● Exercise details
The records below are to be reproduced exactly, and no picture should appear in the copy.

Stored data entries
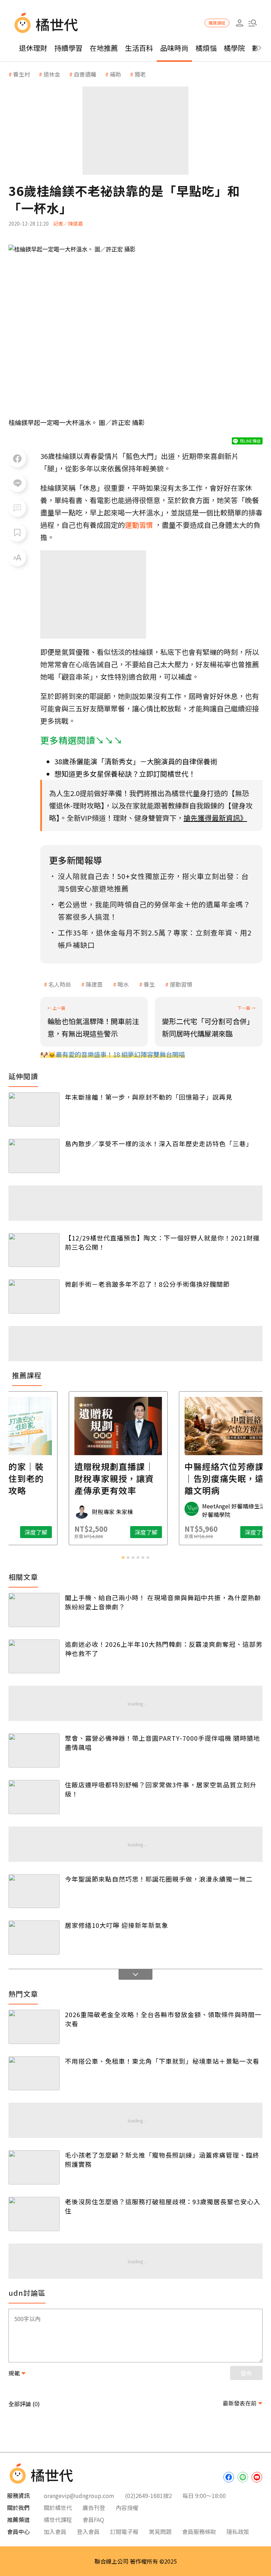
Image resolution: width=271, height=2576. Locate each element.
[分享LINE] (17, 483)
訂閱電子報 (124, 2531)
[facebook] (229, 2477)
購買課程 (217, 23)
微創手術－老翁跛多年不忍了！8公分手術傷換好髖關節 (147, 1284)
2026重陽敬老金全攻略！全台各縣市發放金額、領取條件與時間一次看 (163, 2019)
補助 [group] (115, 74)
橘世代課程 (58, 2519)
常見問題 (160, 2531)
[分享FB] (17, 458)
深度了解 (53, 1532)
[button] (252, 23)
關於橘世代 (58, 2507)
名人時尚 (59, 984)
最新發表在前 (240, 2403)
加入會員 (55, 2531)
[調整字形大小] (17, 557)
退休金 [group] (51, 74)
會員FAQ (93, 2519)
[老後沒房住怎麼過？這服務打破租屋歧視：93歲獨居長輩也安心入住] (34, 2214)
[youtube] (257, 2477)
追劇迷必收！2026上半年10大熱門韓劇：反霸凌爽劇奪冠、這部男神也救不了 (164, 1648)
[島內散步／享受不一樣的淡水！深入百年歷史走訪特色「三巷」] (34, 1156)
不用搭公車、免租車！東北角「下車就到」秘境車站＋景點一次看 (162, 2061)
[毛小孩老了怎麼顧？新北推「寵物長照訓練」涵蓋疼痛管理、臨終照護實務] (34, 2167)
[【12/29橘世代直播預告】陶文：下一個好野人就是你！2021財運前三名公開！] (34, 1250)
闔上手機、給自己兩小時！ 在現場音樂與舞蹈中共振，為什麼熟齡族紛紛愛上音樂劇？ (163, 1602)
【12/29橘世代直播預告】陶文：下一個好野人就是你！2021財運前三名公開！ (162, 1242)
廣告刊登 (94, 2507)
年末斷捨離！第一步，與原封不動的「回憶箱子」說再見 (149, 1096)
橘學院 (234, 48)
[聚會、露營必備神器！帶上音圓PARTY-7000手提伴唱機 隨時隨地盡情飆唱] (34, 1750)
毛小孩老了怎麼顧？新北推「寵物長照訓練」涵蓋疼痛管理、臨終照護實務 (162, 2159)
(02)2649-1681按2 (148, 2495)
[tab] (123, 1557)
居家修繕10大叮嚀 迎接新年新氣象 (116, 1925)
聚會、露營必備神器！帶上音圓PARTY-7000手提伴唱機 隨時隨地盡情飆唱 (162, 1742)
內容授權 (127, 2507)
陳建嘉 (94, 984)
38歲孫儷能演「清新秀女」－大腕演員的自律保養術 (135, 761)
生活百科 (139, 48)
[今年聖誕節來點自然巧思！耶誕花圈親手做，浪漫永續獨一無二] (34, 1891)
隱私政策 (238, 2531)
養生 (149, 984)
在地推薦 (104, 48)
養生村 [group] (21, 74)
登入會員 (88, 2531)
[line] (243, 2477)
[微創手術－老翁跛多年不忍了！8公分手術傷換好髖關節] (34, 1296)
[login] (239, 23)
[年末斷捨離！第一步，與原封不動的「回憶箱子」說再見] (34, 1109)
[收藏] (17, 533)
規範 (14, 2373)
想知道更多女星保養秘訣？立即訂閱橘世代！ (124, 774)
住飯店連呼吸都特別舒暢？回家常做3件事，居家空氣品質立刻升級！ (161, 1789)
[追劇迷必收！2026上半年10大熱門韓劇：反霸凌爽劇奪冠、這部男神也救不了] (34, 1656)
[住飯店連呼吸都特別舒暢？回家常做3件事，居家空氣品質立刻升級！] (34, 1797)
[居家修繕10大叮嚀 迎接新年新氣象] (34, 1937)
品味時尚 (174, 48)
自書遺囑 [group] (85, 74)
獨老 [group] (140, 74)
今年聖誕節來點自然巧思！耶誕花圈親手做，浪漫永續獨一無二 (159, 1878)
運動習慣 (181, 984)
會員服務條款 (199, 2531)
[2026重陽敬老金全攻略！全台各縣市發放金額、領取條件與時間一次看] (34, 2027)
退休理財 (33, 48)
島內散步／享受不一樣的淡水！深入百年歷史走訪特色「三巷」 (159, 1143)
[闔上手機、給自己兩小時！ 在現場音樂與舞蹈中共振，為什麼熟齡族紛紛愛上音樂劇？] (34, 1610)
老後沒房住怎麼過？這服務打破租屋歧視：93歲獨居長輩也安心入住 (162, 2206)
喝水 (123, 984)
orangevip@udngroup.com (79, 2495)
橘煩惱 (206, 48)
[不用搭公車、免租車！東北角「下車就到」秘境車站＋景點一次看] (34, 2073)
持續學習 (68, 48)
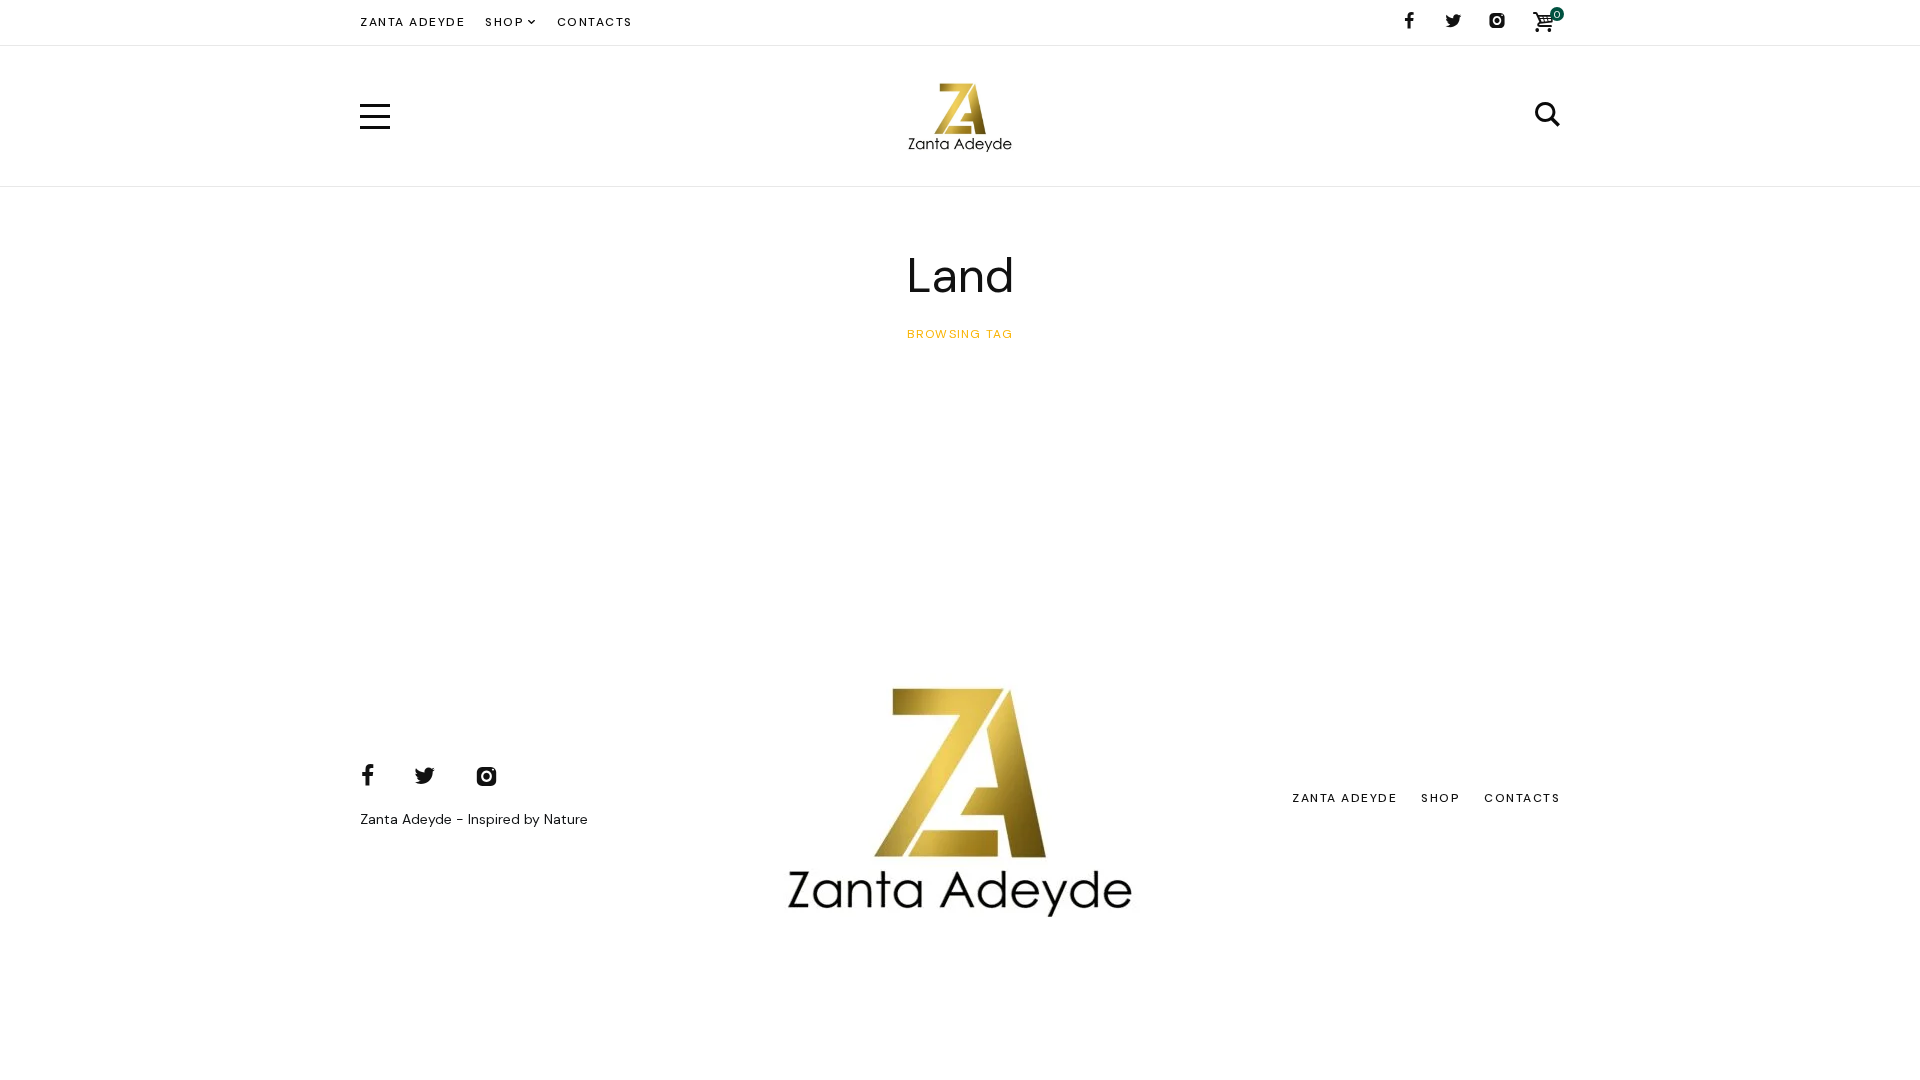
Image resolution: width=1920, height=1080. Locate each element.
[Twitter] (1453, 21)
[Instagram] (1497, 21)
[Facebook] (1409, 21)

● Worked solution
Image resolution: width=271, height=2576. Locate each element.
[分享LINE] (17, 483)
訂閱電子報 (124, 2531)
[facebook] (229, 2477)
購買課程 (217, 23)
微創手術－老翁跛多年不忍了！8公分手術傷換好髖關節 (147, 1284)
2026重陽敬老金全攻略！全台各縣市發放金額、領取條件與時間一次看 (163, 2019)
補助 [group] (115, 74)
橘世代課程 (58, 2519)
常見問題 (160, 2531)
[分享FB] (17, 458)
深度了解 (53, 1532)
[button] (252, 23)
關於橘世代 (58, 2507)
名人時尚 (59, 984)
最新發表在前 (240, 2403)
加入會員 (55, 2531)
[調整字形大小] (17, 557)
退休金 [group] (51, 74)
會員FAQ (93, 2519)
[老後沒房住怎麼過？這服務打破租屋歧視：93歲獨居長輩也安心入住] (34, 2214)
[youtube] (257, 2477)
追劇迷必收！2026上半年10大熱門韓劇：反霸凌爽劇奪冠、這部男神也救不了 (164, 1648)
[島內散步／享受不一樣的淡水！深入百年歷史走訪特色「三巷」] (34, 1156)
不用搭公車、免租車！東北角「下車就到」秘境車站＋景點一次看 (162, 2061)
[毛小孩老了怎麼顧？新北推「寵物長照訓練」涵蓋疼痛管理、臨終照護實務] (34, 2167)
[【12/29橘世代直播預告】陶文：下一個好野人就是你！2021財運前三名公開！] (34, 1250)
闔上手機、給自己兩小時！ 在現場音樂與舞蹈中共振，為什麼熟齡族紛紛愛上音樂劇？ (163, 1602)
【12/29橘世代直播預告】陶文：下一個好野人就是你！2021財運前三名公開！ (162, 1242)
廣告刊登 (94, 2507)
年末斷捨離！第一步，與原封不動的「回憶箱子」說再見 (149, 1096)
橘學院 (234, 48)
[聚會、露營必備神器！帶上音圓PARTY-7000手提伴唱機 隨時隨地盡情飆唱] (34, 1750)
毛小孩老了怎麼顧？新北推「寵物長照訓練」涵蓋疼痛管理、臨終照護實務 (162, 2159)
(02)2649-1681按2 (148, 2495)
[tab] (123, 1557)
居家修繕10大叮嚀 迎接新年新氣象 (116, 1925)
聚會、露營必備神器！帶上音圓PARTY-7000手提伴唱機 隨時隨地盡情飆唱 (162, 1742)
內容授權 (127, 2507)
陳建嘉 (94, 984)
38歲孫儷能演「清新秀女」－大腕演員的自律保養術 (135, 761)
生活百科 (139, 48)
[今年聖誕節來點自然巧思！耶誕花圈親手做，浪漫永續獨一無二] (34, 1891)
隱私政策 (238, 2531)
養生 (149, 984)
在地推薦 (104, 48)
養生村 [group] (21, 74)
登入會員 (88, 2531)
[line] (243, 2477)
[微創手術－老翁跛多年不忍了！8公分手術傷換好髖關節] (34, 1296)
[login] (239, 23)
[年末斷捨離！第一步，與原封不動的「回憶箱子」說再見] (34, 1109)
[收藏] (17, 533)
規範 (14, 2373)
想知道更多女星保養秘訣？立即訂閱橘世代！ (124, 774)
住飯店連呼吸都特別舒暢？回家常做3件事，居家空氣品質立刻升級！ (161, 1789)
[追劇迷必收！2026上半年10大熱門韓劇：反霸凌爽劇奪冠、這部男神也救不了] (34, 1656)
[住飯店連呼吸都特別舒暢？回家常做3件事，居家空氣品質立刻升級！] (34, 1797)
[居家修繕10大叮嚀 迎接新年新氣象] (34, 1937)
品味時尚 (174, 48)
自書遺囑 [group] (85, 74)
獨老 [group] (140, 74)
今年聖誕節來點自然巧思！耶誕花圈親手做，浪漫永續獨一無二 (159, 1878)
運動習慣 (181, 984)
會員服務條款 (199, 2531)
[2026重陽敬老金全攻略！全台各縣市發放金額、領取條件與時間一次看] (34, 2027)
退休理財 (33, 48)
島內散步／享受不一樣的淡水！深入百年歷史走訪特色「三巷」 (159, 1143)
[闔上手機、給自己兩小時！ 在現場音樂與舞蹈中共振，為什麼熟齡族紛紛愛上音樂劇？] (34, 1610)
老後沒房住怎麼過？這服務打破租屋歧視：93歲獨居長輩也安心入住 (162, 2206)
喝水 (123, 984)
orangevip@udngroup.com (79, 2495)
橘煩惱 (206, 48)
[不用搭公車、免租車！東北角「下車就到」秘境車站＋景點一次看] (34, 2073)
持續學習 (68, 48)
Image resolution: width=1920, height=1080. Locate each element.
[Twitter] (1453, 21)
[Instagram] (1497, 21)
[Facebook] (1409, 21)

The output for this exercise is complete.